ST. GREGORY OF NYSSA writes:

“If a man distinguish in himself what is peculiarly human from that which is irrational, and if he be on the watch for a life of greater urbanity for himself, in this present life he will purify himself of any evil contracted, overcoming the irrational by reason. If he have inclined to the irrational pressure of the passions, using for the passions the cooperating hide of things irrational, he may afterward in a quite different manner be very much interested in what is better, when, after his departure out of the body, he gains knowledge of the difference between virtue and vice and finds that he is not able to partake of divinity until he has been purged of the filthy contagion in his soul by the purifying fire” (Sermon on the Dead [A.D. 382]).

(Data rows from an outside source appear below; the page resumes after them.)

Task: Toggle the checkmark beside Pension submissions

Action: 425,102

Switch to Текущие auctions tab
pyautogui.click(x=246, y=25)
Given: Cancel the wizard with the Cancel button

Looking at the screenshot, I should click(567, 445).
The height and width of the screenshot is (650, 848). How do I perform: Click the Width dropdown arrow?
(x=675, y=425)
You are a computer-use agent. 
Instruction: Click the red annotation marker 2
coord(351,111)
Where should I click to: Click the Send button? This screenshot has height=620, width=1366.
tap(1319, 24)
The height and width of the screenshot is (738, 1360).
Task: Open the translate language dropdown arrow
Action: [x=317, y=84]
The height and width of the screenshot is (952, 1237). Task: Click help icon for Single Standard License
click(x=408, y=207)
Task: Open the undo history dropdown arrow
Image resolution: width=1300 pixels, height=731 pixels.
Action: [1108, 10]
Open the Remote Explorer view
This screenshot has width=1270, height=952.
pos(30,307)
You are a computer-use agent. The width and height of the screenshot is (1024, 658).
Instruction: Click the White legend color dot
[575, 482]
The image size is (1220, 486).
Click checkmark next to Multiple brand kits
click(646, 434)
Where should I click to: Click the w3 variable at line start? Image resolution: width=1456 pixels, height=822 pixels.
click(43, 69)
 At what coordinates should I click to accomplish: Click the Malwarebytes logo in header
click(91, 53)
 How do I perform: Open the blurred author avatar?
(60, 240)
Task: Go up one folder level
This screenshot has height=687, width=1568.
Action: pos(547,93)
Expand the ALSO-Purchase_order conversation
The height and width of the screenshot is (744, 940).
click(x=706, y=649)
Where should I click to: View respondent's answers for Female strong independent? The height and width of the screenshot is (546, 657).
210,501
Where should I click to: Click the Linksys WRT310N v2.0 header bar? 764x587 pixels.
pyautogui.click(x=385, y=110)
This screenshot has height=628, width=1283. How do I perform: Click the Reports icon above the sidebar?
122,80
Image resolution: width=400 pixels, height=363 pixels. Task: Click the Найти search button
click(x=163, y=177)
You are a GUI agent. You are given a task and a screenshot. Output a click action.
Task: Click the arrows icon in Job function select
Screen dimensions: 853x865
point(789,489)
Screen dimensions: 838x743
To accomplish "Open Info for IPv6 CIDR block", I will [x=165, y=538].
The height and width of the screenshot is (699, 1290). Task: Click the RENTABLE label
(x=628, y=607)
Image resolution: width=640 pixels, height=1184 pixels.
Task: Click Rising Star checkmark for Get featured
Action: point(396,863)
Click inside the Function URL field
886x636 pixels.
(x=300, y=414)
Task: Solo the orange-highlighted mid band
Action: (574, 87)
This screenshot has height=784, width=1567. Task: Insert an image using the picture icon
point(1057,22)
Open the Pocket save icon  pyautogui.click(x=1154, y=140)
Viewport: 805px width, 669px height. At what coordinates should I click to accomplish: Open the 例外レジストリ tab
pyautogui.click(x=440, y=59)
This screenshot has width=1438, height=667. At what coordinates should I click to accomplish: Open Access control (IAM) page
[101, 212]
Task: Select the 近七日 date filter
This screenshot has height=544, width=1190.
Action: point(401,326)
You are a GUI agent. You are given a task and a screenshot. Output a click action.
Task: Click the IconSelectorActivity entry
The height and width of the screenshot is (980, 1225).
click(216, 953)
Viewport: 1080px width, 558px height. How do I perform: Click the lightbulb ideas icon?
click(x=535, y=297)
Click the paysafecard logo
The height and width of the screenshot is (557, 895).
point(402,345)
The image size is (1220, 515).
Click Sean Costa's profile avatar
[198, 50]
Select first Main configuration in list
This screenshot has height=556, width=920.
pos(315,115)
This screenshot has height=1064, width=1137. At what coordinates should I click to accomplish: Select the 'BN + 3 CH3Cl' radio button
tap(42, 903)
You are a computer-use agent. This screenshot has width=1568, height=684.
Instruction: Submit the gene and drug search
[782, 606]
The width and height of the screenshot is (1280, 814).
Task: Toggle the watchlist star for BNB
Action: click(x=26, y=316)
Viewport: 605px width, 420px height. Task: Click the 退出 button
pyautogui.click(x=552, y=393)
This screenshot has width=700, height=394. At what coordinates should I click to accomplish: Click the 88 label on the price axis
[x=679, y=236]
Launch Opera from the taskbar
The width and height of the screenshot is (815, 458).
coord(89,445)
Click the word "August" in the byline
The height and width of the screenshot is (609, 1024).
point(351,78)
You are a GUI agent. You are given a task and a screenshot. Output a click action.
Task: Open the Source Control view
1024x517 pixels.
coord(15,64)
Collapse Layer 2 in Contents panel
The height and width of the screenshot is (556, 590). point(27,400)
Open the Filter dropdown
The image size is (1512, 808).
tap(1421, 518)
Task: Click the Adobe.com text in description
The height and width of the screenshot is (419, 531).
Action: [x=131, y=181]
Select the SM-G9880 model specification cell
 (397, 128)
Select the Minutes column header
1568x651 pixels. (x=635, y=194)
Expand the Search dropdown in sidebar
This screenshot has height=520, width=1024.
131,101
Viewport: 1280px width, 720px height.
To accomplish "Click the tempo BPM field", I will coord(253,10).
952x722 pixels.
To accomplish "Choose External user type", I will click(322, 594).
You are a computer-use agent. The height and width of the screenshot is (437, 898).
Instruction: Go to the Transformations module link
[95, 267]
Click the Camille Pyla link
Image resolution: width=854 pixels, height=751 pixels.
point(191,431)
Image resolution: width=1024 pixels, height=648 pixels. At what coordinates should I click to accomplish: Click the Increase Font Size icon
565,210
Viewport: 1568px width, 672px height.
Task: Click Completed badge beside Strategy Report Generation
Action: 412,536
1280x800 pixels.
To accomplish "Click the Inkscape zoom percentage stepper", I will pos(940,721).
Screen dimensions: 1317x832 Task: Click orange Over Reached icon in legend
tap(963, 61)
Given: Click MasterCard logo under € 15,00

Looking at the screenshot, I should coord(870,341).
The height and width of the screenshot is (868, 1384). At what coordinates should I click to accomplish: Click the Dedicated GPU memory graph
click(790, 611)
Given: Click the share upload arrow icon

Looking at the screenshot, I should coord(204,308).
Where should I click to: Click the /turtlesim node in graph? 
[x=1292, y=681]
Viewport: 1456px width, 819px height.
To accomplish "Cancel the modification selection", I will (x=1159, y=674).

ST. JOHN CHRYSOSTOM writes:

“Let us help and commemorate them. If Job’s sons were purified by their father’s sacrifice [Job 1:5], why would we doubt that our offerings for the dead bring them some consolation? Let us not hesitate to help those who have died and to offer our prayers for them” (Homilies on 1 Corinthians 41:5 [A.D. 392]).

ST. Augustine writes:

There is an ecclesiastical discipline, as the faithful know, when the names of the martyrs are read aloud in that place at the altar of God, where prayer is not offered for them. Prayer, however, is offered for other dead who are remembered. It is wrong to pray for a martyr, to whose prayers we ought ourselves be commended (Sermons 159:1 [A.D. 411]).

But by the prayers of the holy Church, and by the salvific sacrifice, and by the alms which are given for their spirits, there is no doubt that the dead are aided, that the Lord might deal more mercifully with them than their sins would deserve. The whole Church observes this practice which was handed down by the Fathers: that it prays for those who have died in the communion of the body and blood of Christ, when they are commemorated in their own place in the sacrifice itself; and the sacrifice is offered also in memory of them, on their behalf. If, then, works of mercy are celebrated for the sake of those who are being remembered, who would hesitate to recommend them, on whose behalf prayers to God are not offered in vain? It is not at all to be doubted that such prayers are of profit to the dead (ibid., 172:2).

Temporal punishments are suffered by some in this life only, by some after death, by some both here and hereafter, but all of them before that last and strictest judgment. But not all who suffer temporal punishments after death will come to eternal punishments, which are to follow after that judgment (The City of God 21:13 [A.D. 419]).

That there should be some fire even after this life is not incredible, and it can be inquired into and either be discovered or left hidden whether some of the faithful may be saved, some more slowly and some more quickly in the greater or lesser degree in which they loved the good things that perish, through a certain purgatorial fire (Handbook on Faith, Hope, and Charity 18:69 [A.D. 421]).

While you may not agree with the doctrine of Purgatory, the Catholic Church’s doctrine is well grounded in both Sacred Scripture and Sacred Tradition.